Звук доносился не из одного места, а окружал охотника. То справа – «чавк». То позади – «чавк». То прямо из-под ног – «чавк», будто земля тоже лизала нечто невидимое, что только что упало с неба или вырвалось из груди.
Степан не дышал. Сердце его билось так тихо, что, казалось, даже оно боялось шевельнуться. Потому, что до него дошло: это не еда, а ритуал. И каждый «чавк» – это имя. Прозвание того, кто уже в пирамиде, того, кто будет следующим. И, может быть, его собственное имя – уже на языке у Неё.
Неожиданно чавканье прекратилось. Оборвалось. Резко, как натянутая струна под ножом. И в тот же миг вся тишина мира обрушилась на Степана, как мешок с мокрым песком.
Это была абсолютная пустота.

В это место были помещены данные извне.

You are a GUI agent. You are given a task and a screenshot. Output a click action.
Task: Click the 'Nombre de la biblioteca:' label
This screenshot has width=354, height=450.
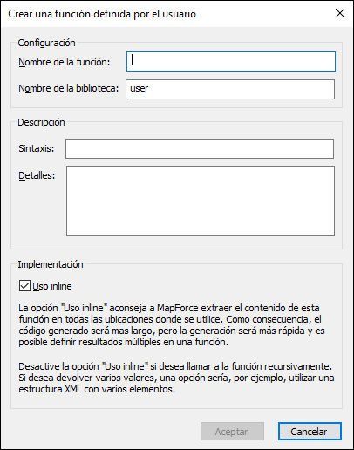pyautogui.click(x=69, y=88)
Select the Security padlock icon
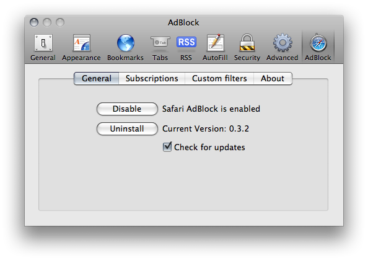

Та, что появляется только в склепах, в глубинах болот, в паузах между ударами сердца перед смертью. Даже лес перестал дышать. Даже ветер забыл своё имя. Даже вороны, что кружили над Выгорью ещё утром, теперь молчали, точно их клювы зашили чёрной нитью.
И в этом беззвучии – только одно. Бешеный, молотящий стук его собственного сердца. Не в груди – в ушах, в висках, в зубах.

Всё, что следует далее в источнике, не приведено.